**TASK:**
Where the line containing "Given: Click the" appears below, begin there and reproduce each line exactly through the last one, omitting pictures.

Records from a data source
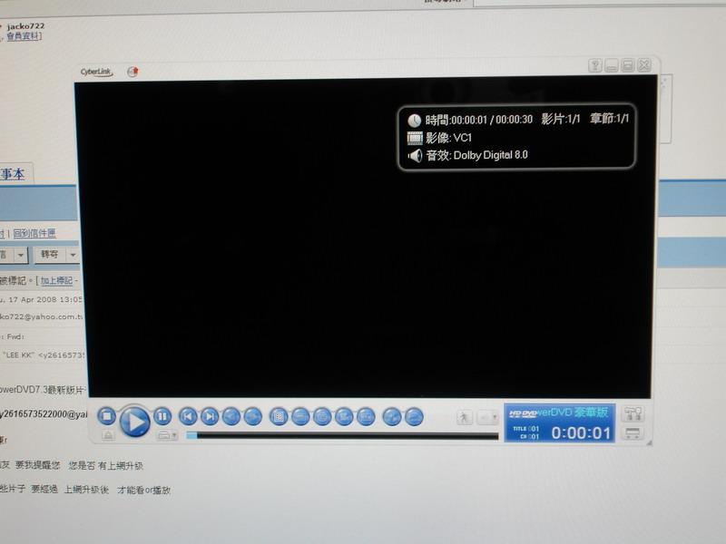This screenshot has height=544, width=726.
Task: Click the 加上標記 link in the message header
Action: coord(56,280)
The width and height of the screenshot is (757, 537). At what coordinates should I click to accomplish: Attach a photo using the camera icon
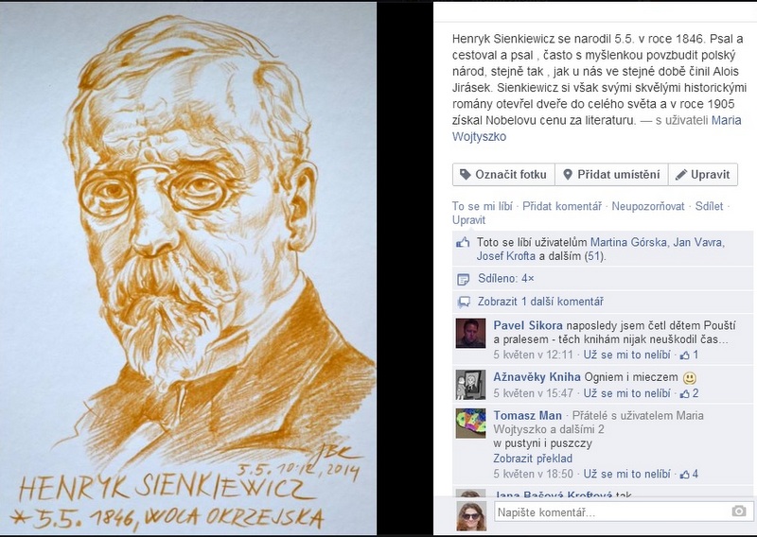pyautogui.click(x=739, y=511)
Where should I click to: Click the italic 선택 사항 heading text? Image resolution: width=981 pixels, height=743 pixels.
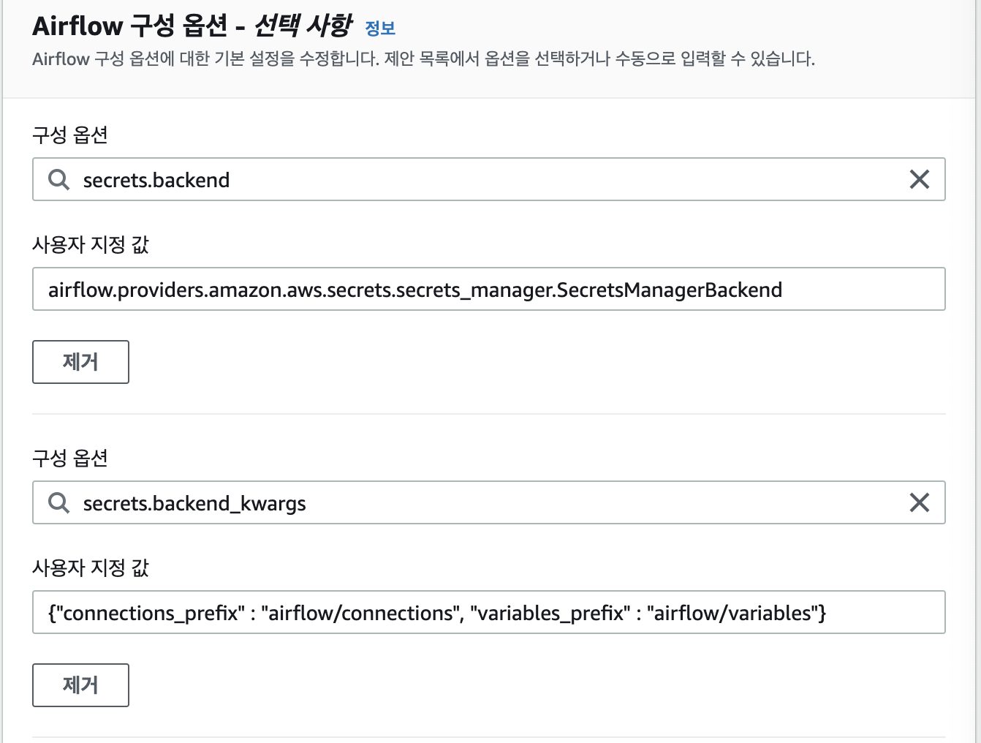coord(303,26)
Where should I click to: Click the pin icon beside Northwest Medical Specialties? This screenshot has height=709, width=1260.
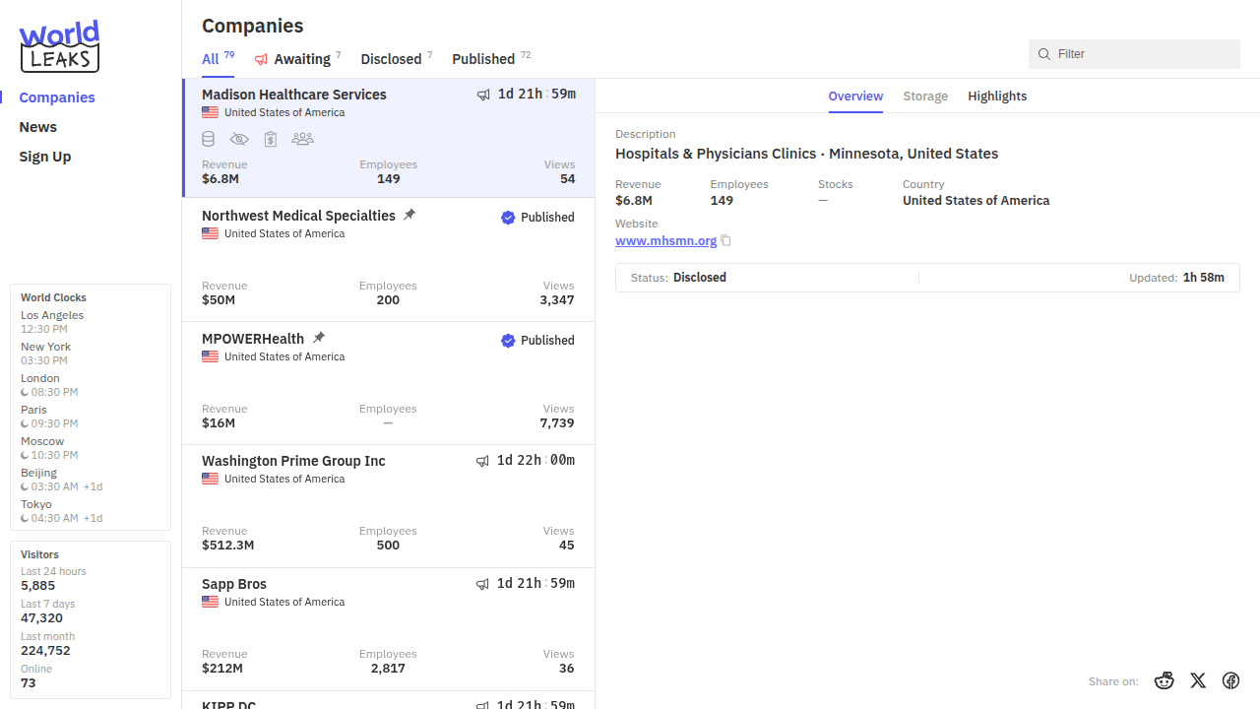410,215
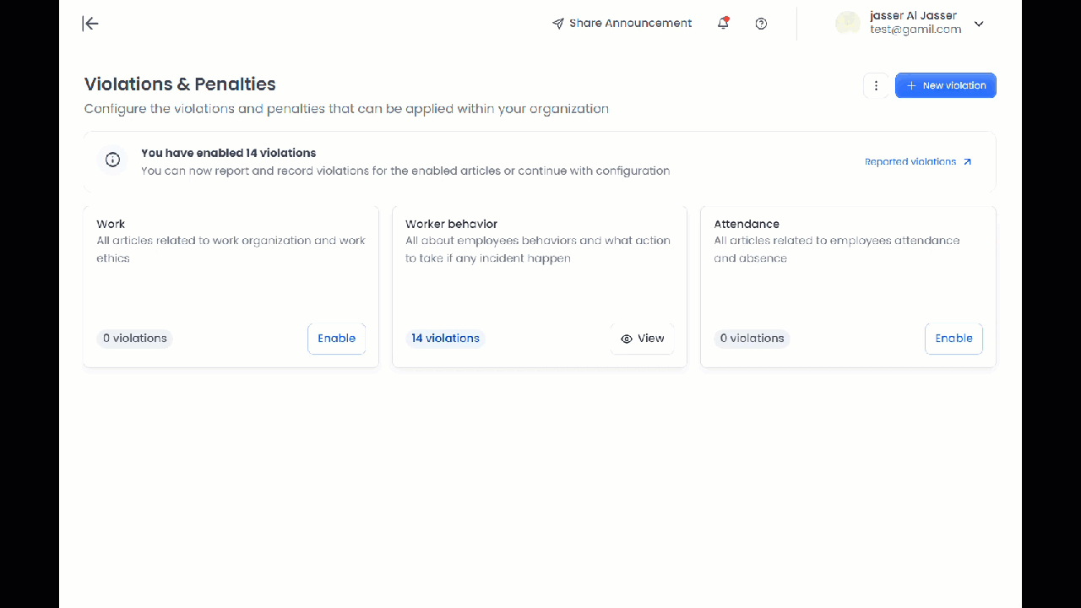Click the external arrow icon beside Reported violations
The image size is (1081, 608).
point(967,161)
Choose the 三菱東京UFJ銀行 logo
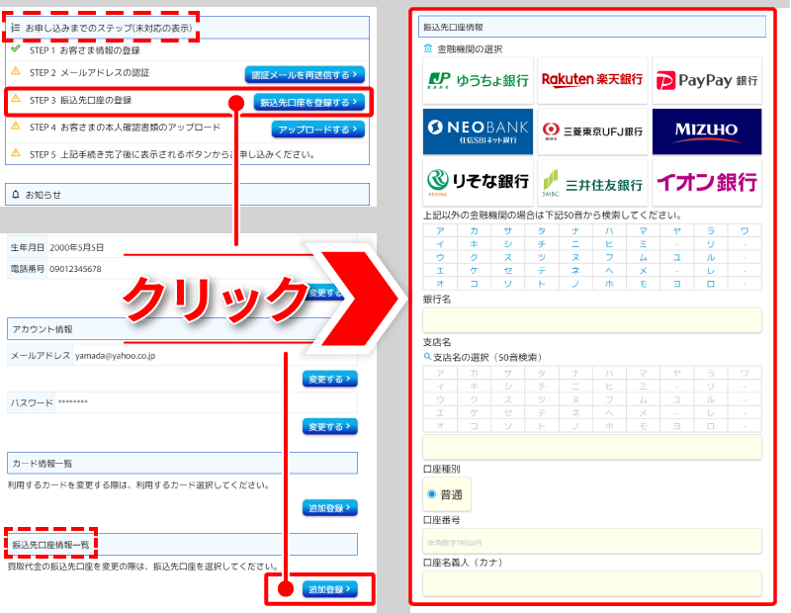 coord(591,131)
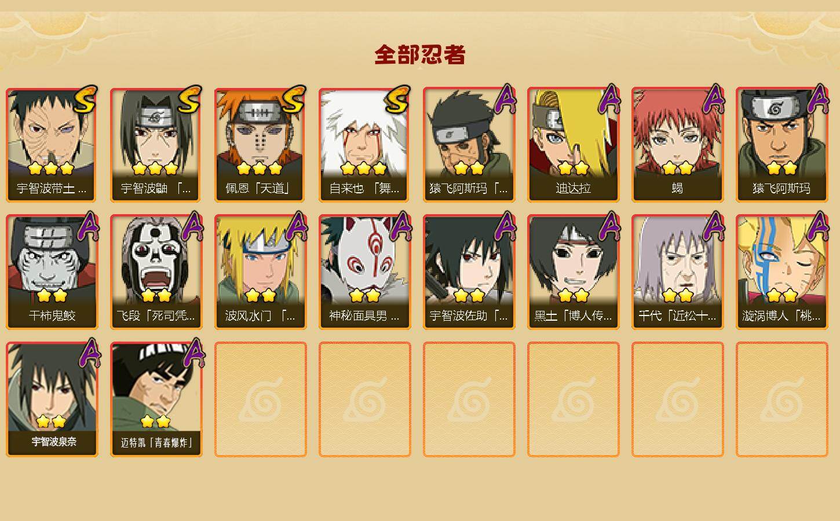Click the 漩涡博人 name label
Screen dimensions: 840x521
[x=781, y=316]
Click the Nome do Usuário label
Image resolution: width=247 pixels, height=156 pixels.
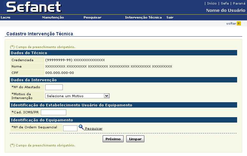(225, 11)
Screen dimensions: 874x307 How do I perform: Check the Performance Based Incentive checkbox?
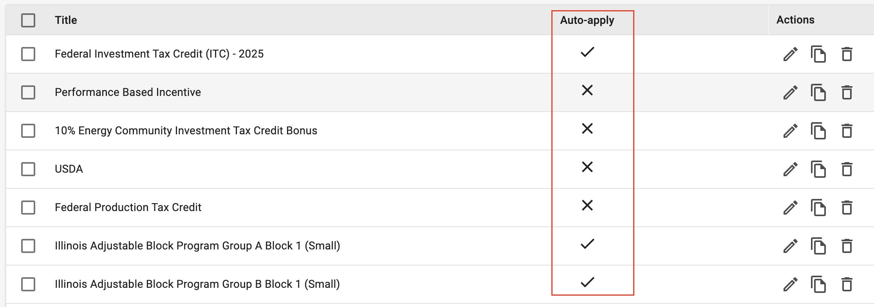[28, 92]
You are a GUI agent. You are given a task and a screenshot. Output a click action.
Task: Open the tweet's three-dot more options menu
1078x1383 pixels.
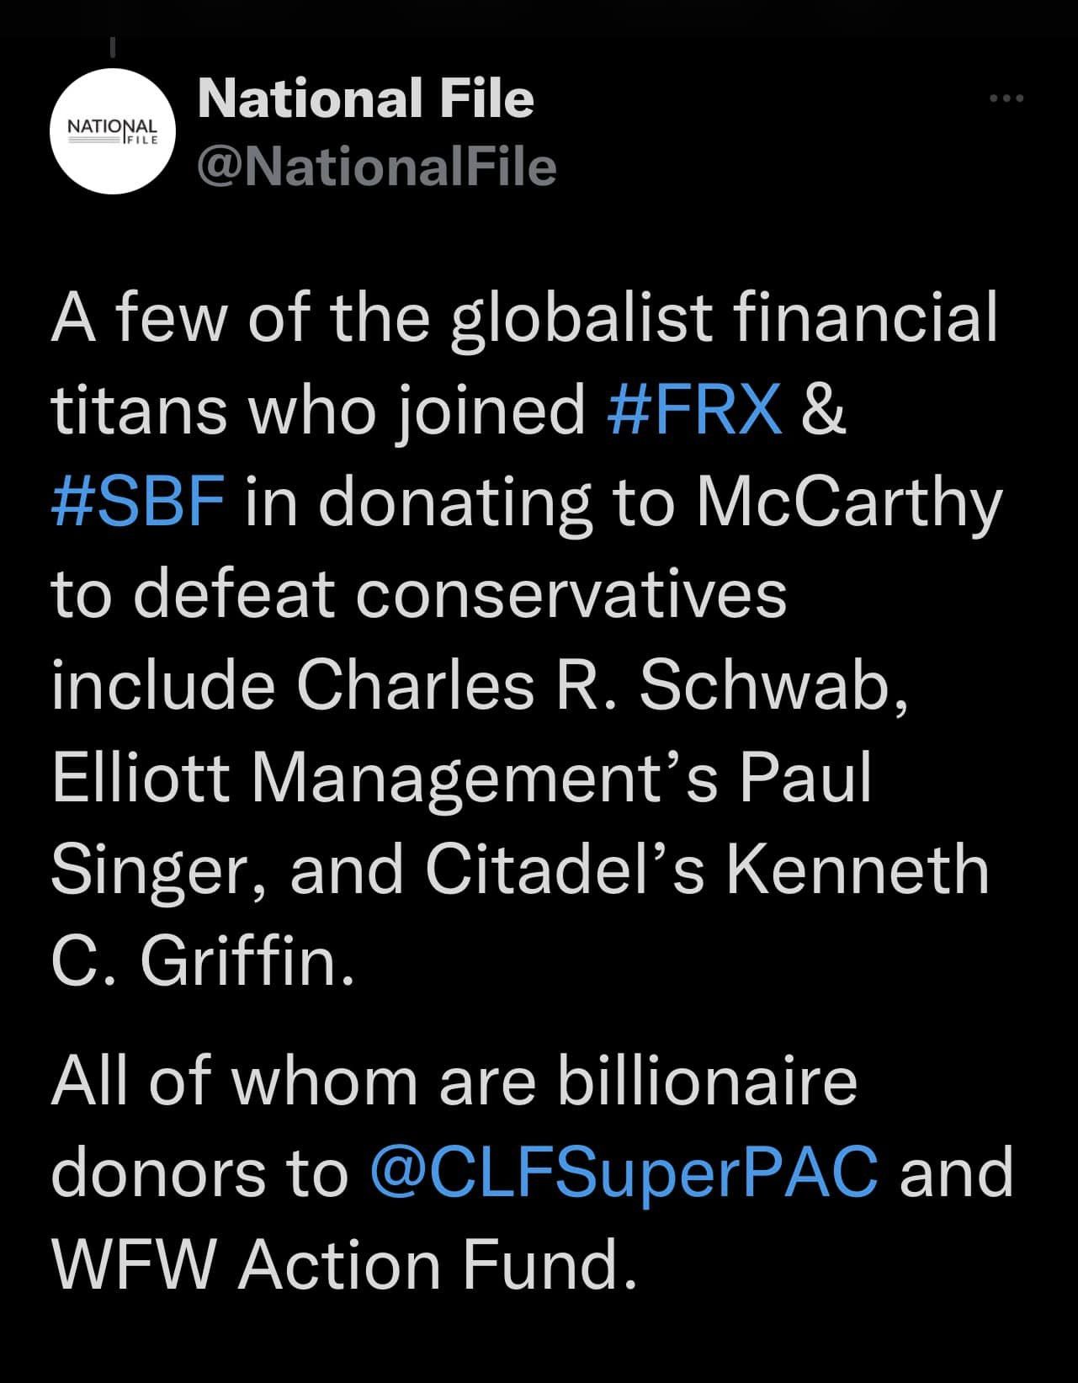pos(1006,99)
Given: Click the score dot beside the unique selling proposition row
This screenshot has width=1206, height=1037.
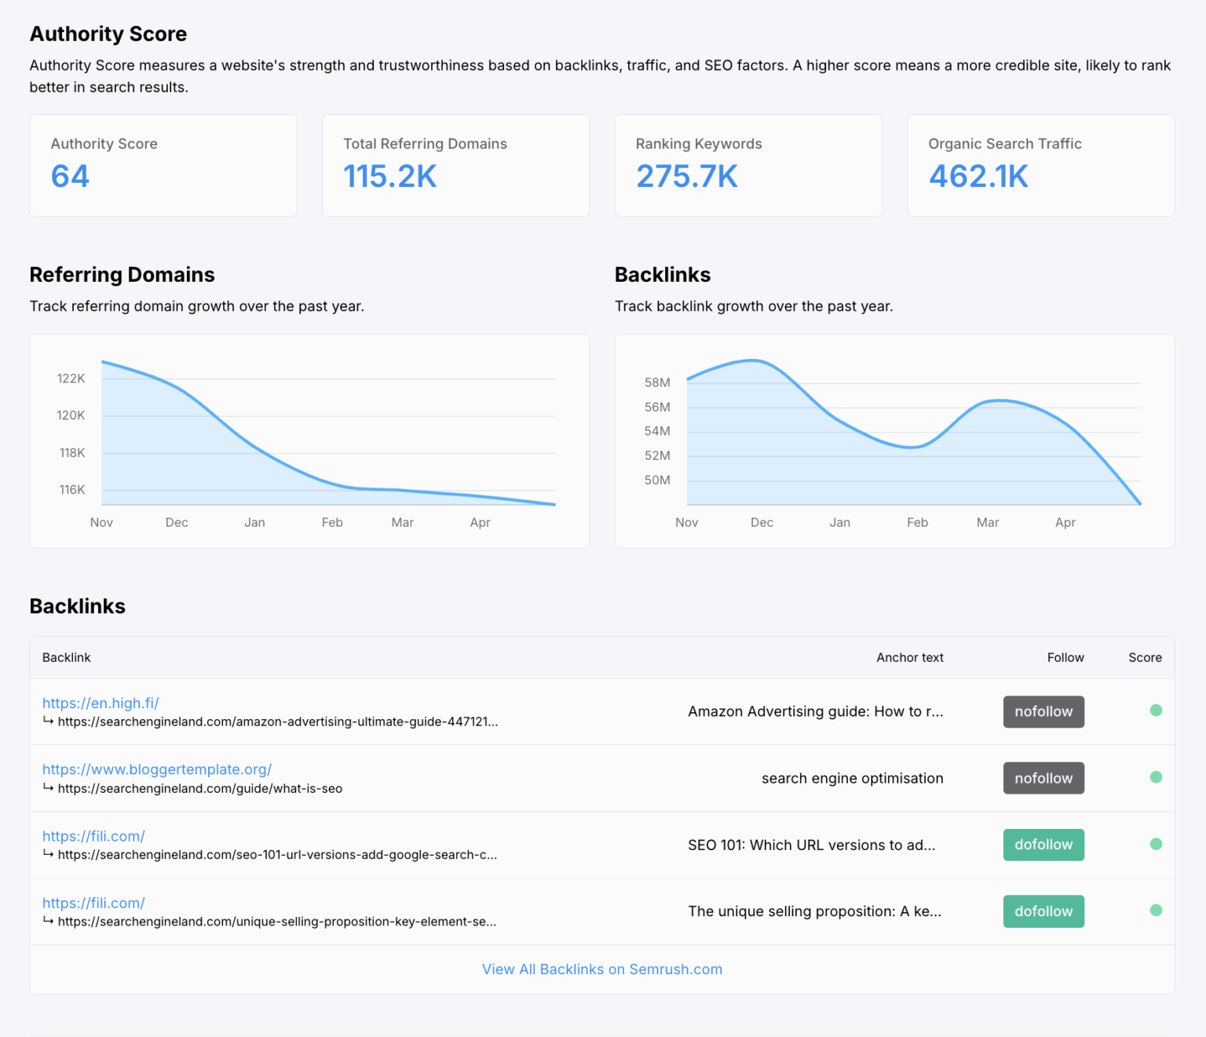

**SOLUTION FOR THIS EXERCISE:**
Given: Click the score dot beside the unique selling proposition row
This screenshot has width=1206, height=1037.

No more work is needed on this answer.